■ EXERCISE TASK
Rewrite the lines below as a JSON list of strings, one string per line, skipping blank lines and leaving out the pictures.

[Screenshot and document pointing data]
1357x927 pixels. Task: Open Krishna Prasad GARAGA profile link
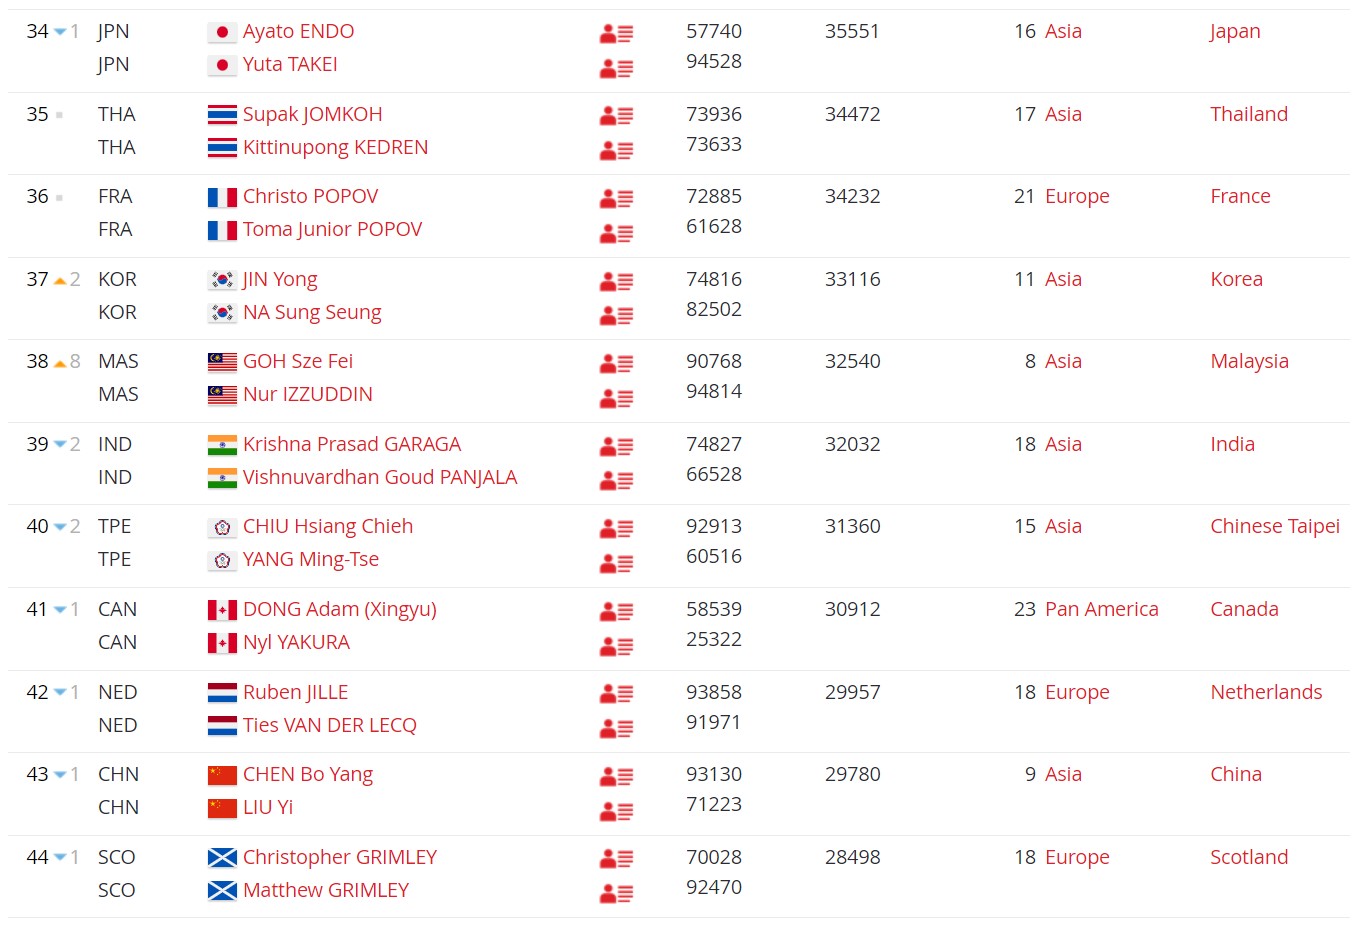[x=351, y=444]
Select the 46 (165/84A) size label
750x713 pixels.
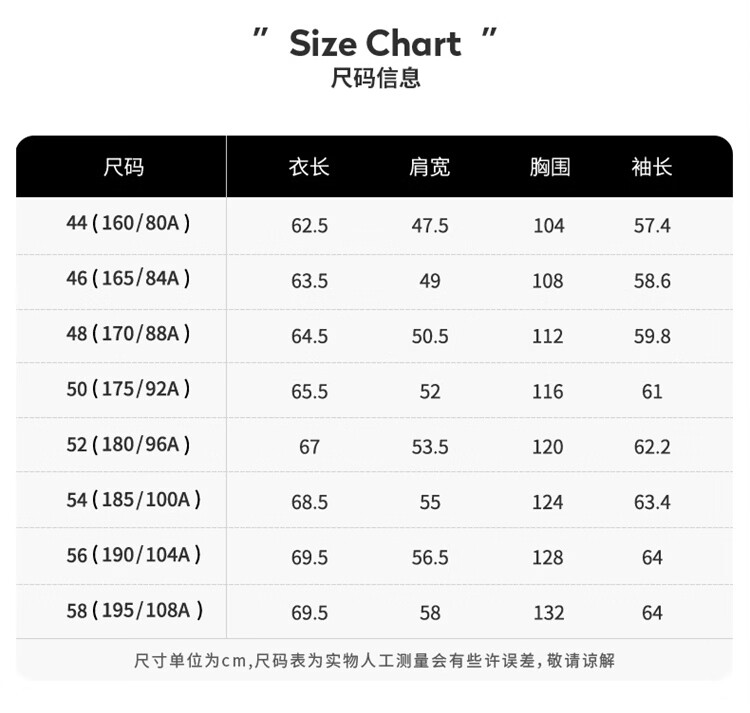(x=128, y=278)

■ IN RESPONSE
[
  "1357x927 pixels. Task: Open Krishna Prasad GARAGA profile link",
  "[x=351, y=444]",
  "Select the 46 (165/84A) size label",
  "750x713 pixels.",
  "(x=128, y=278)"
]